My four year old had a play date recently that involved serving dinner to his three year old friend. Though every bone in my body knew our young guest wouldn’t touch the baby greens I set on his plate, I felt obligated to put on a good show in case his mother asked him what we ate.
It’s not like either of my kids eat a balanced meal more than once every three days. If his mom were a fly on the wall at our house that night, she would’ve seen my children eat a giant bowl of popcorn in front of Scooby Doo reruns with sippy cups of orange juice to wash it down. Before you call Social Services, remember that popcorn is a whole grain and a glass of OJ has 120 percent of the US recommended daily allowance of vitamin C.

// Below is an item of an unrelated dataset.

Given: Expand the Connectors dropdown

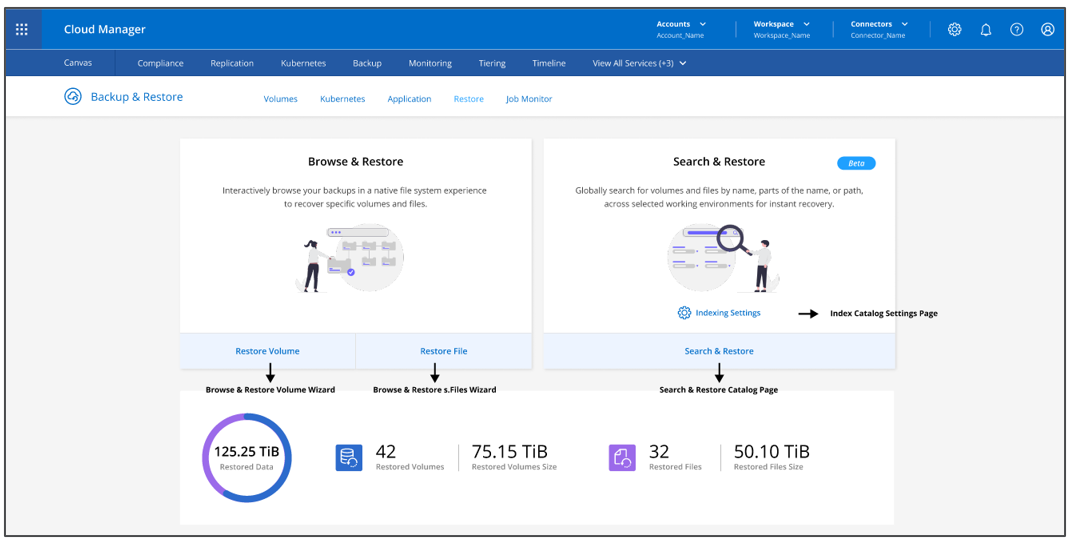Looking at the screenshot, I should (879, 29).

My children’s questionable diet is usually not for lack of trying. All the modern parenting manuals say you only need to provide good food choices, which I’ve done (and still do) on many occasions. But sometimes I just don’t have the energy to face full-blown temper tantrums filled with slobber and snot bubbles. So then I ask myself, “have they had a balanced diet over the course of the week, rather than just today?” This allows me to deal with the shame I feel when my kids’ dinner is a half cup of ketchup blatantly used to get them to eat hot dogs (not the organic, nitrate-free ones) and crispy crowns (my supermarket’s store brand of Tater Tots).

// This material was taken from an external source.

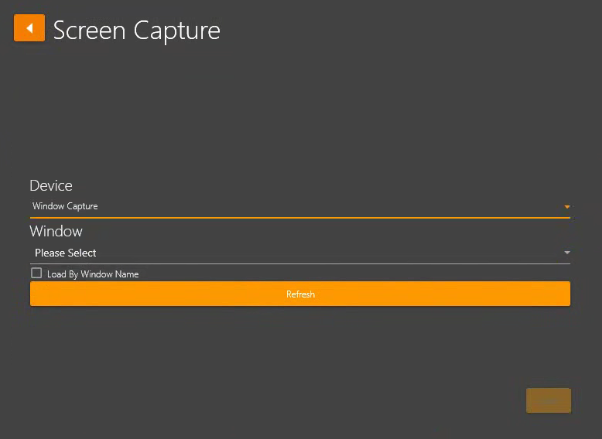The height and width of the screenshot is (439, 602).
Task: Click the 'Please Select' window field
Action: click(x=66, y=253)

Some moms feel bad about serving pancakes for dinner, but then I tell them about the time we were on vacation at the Cape. We’d just wrapped up a very expensive and disappointing trip to the local funplex. The kids were gloomy after leaving so we stopped for ice cream as a sort of do-over even though it was dinner time. They served us hot fudge sundaes as big as their heads — they were barely down from their sugar high at bedtime three hours later.
I don’t need a masters degree in nutrition to know that these are not ideal meals. But when it’s 5pm and we’ve all been up since 5am thanks to my squirrely four year old, not making an elaborate dinner can mean the difference between a decent evening and a virtual mad house. Here enters the humongous plate of corn chips smothered in melted cheese. If we all share from the same plate, then there’s literally only one dish to wash, which I might add is good for the environment.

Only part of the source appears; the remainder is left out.